Explorando el futuro, de Patricia Macías

Cuando Nadia Bordons entra en el Proyecto Cuerpos para que se creen androides domésticas a su imagen y semejanza, no se espera que, tras su lanzamiento, los clientes empiecen a utilizarlas para tareas que no estaban previstas…

La autora reflexiona en este interesante relato sobre la cosificación del cuerpo de la mujer y sobre el significado de ser humanos, jugando con una estructura que presenta la historia fragmentada en varios documentos recogidos en un informe policial.

 

Cuaderno de campo, de Eva García Guerrero

Cuenta la historia de Leo, un joven que sufre un accidente de coche cuando lleva consigo al bebé al que está cuidando. Pero el alivio que siente al saber que el niño está vivo se convierte en sospecha cuando vuelve a verlo y descubre algo extraño en él.

Es entonces cuando, en busca de respuestas, baja al laboratorio que su madre tiene en el sótano y a donde le ha prohibido entrar.

Así comienza una historia que pronto da un giro espectacular y que provoca escalofríos por momentos. Escrito en una poética segunda persona, esta mezcla de ciencia ficción y terror no te dejará indiferente.

 

Trascendencia, de Olga Tenorio

Cuando Clea 5 Liu Santana es elegida como trascendente, deja atrás todo lo que tiene por un bien mayor: establecer contacto con los habitantes del otro lado, donde se halla el supuesto paraíso.

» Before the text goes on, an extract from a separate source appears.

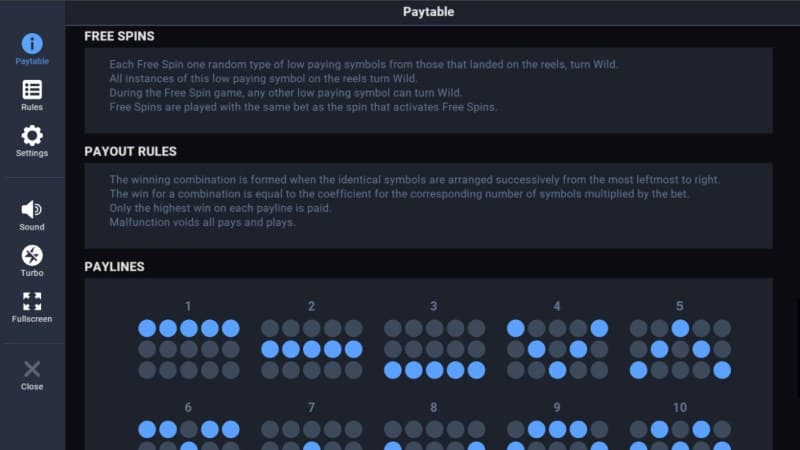The height and width of the screenshot is (450, 800).
Task: Toggle Turbo mode icon
Action: tap(32, 255)
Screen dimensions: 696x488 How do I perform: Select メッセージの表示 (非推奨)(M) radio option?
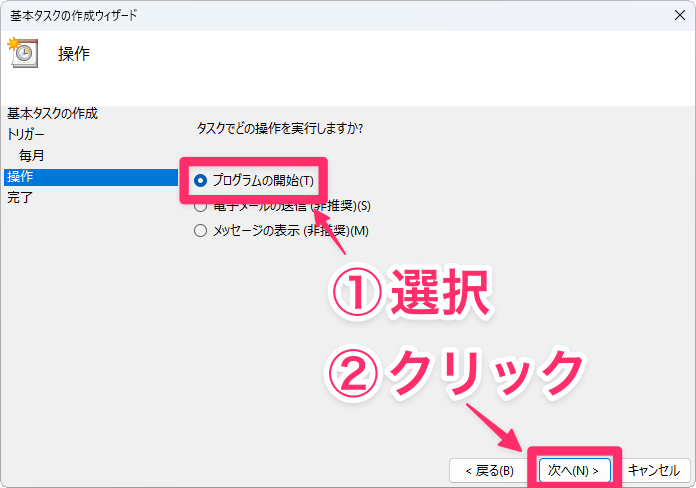[x=201, y=231]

O al menos, eso es lo que ella cree…

Olga construye un interesante worldbuilding en un relato con un final impactante, aunque me haya dejado la sensación de haber leído historias parecidas antes.

 

El monstruo de las galletas, de Amparo Montejano

La pequeña y regordeta Matilda adora las galletas y los dulces, un placer que se le atraganta a medida que va creciendo y se vuelve víctima de las burlas y los ataques de sus compañeros. Pero hay una línea muy fina entre la niña amedrentada y el temible monstruo.

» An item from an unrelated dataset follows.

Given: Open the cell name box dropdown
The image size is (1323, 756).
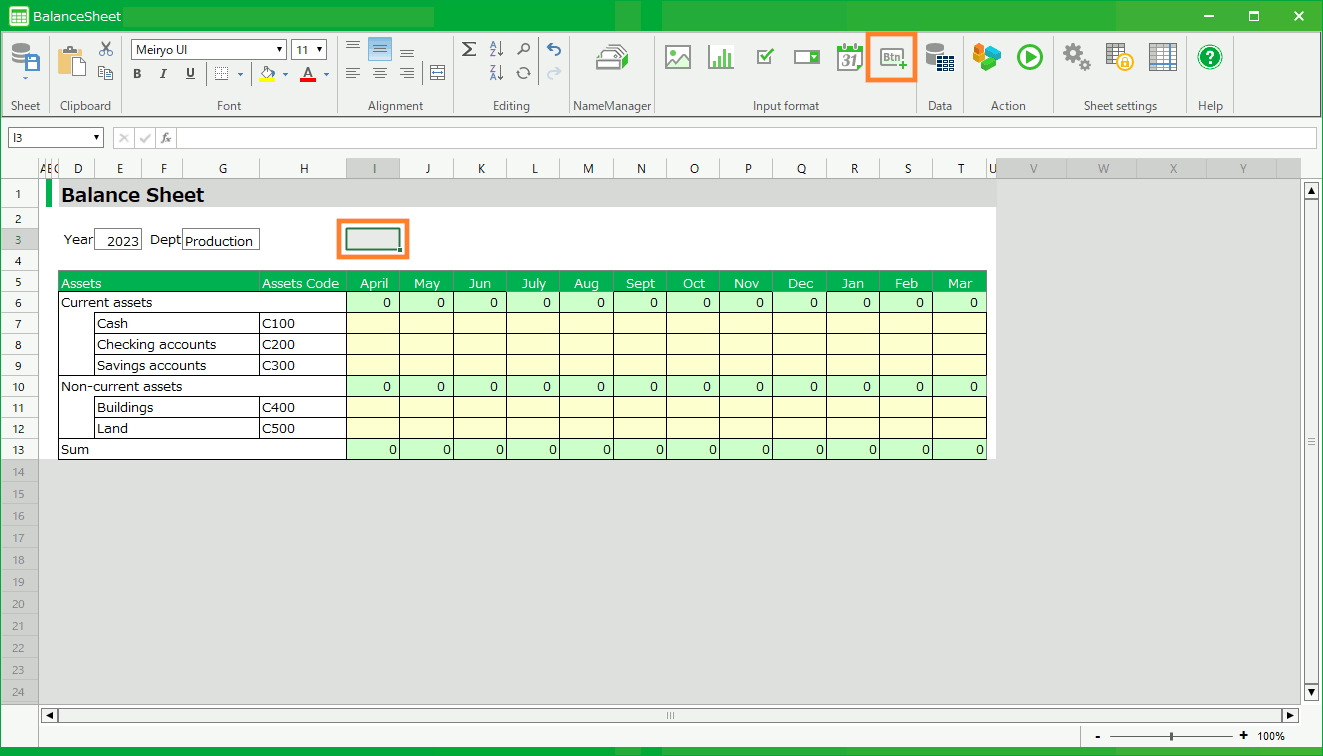Looking at the screenshot, I should click(x=97, y=138).

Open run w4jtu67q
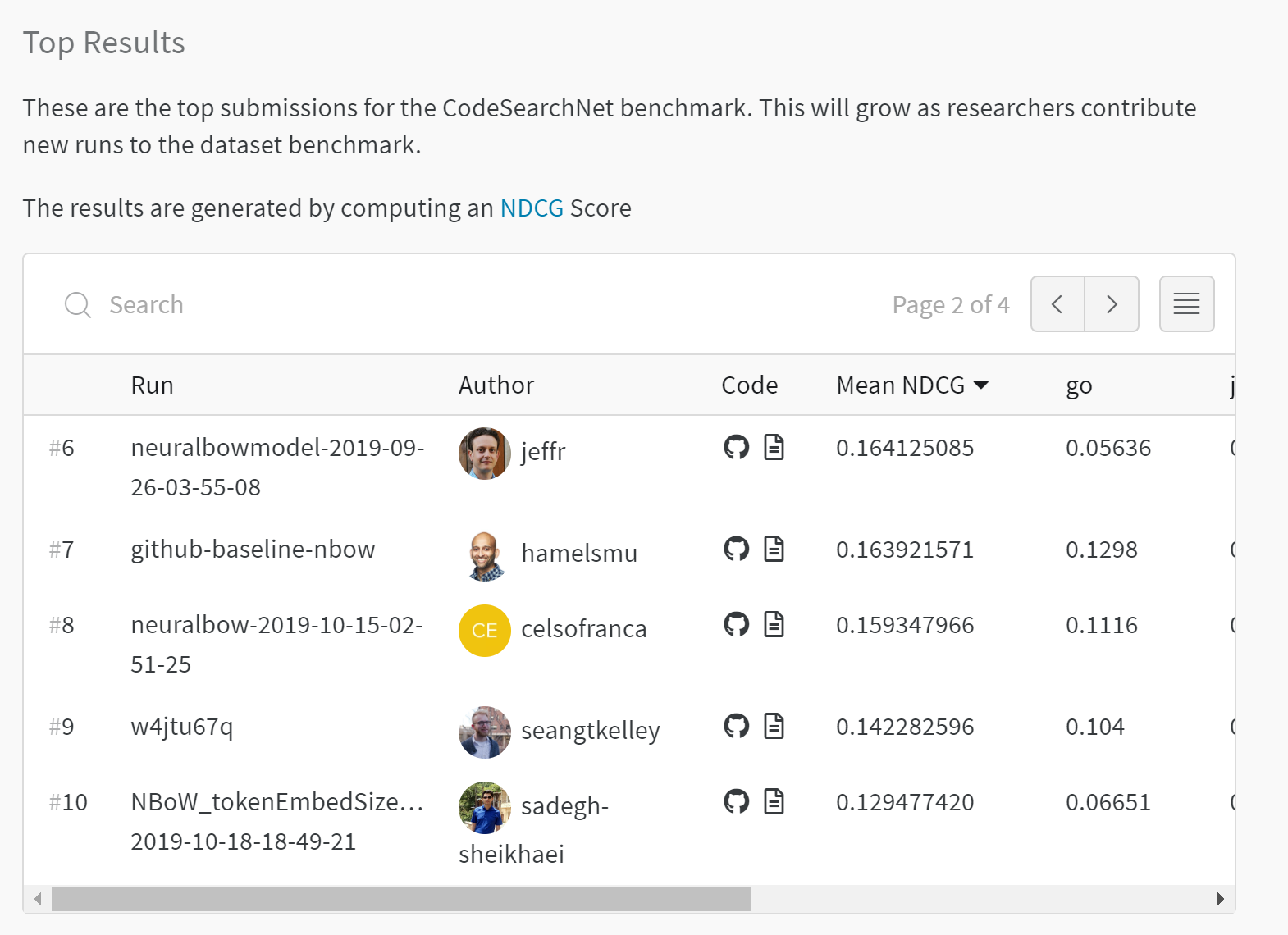(182, 727)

Estilísticamente hablando estamos ante el relato más original de la antología. La autora se recrea en un estilo recargado y tan azucarado que aumenta el riesgo de sufrir diabetes. Un lenguaje que, a medida que el relato avanza, va contrastando cada vez más con la crueldad y la brutalidad de la trama, creando un conjunto que da muy mal rollo.

 

Como podéis ver, el II Premio Ripley es una antología que vuelve a destacar por su notable calidad, con relatos muy originales en contenido y forma. Aunque, como es normal, unos gustarán más que otros, es un recopilatorio bien equilibrado que me ha permitido conocer nuevas voces a las que ya no perderé de vista.

Si he de poner una queja, repito la del año pasado: por mi mayor afinidad con el género, me hubiese gustado que hubiese más relatos de terror. Si bien hay uno más que en el I Premio Ripley, los de ciencia ficción siguen siendo ampliamente superiores. Espero que en la próxima edición las escritoras de terror se propongan igualar el número.

En cuanto a la edición, nos encontramos con un libro cuyo diseño respeta la línea de la primera antología. Se nota el mimo y el cuidado que la editorial ha puesto en la obra. La ilustración de portada es obra de Eva Vázquez.

En definitiva, II Premio Ripley vuelve a cumplir con creces su objetivo de darnos a conocer a esas grandes voces femeninas que aún quedan por descubrir en la literatura de género. Voces con mensajes poderosos, historias nunca leídas y reflexiones necesarias.

Y debemos darles las gracias, a ellas por hacerse oír y a Triskel Ediciones y Portal del escritor por acercarlas a los lectores.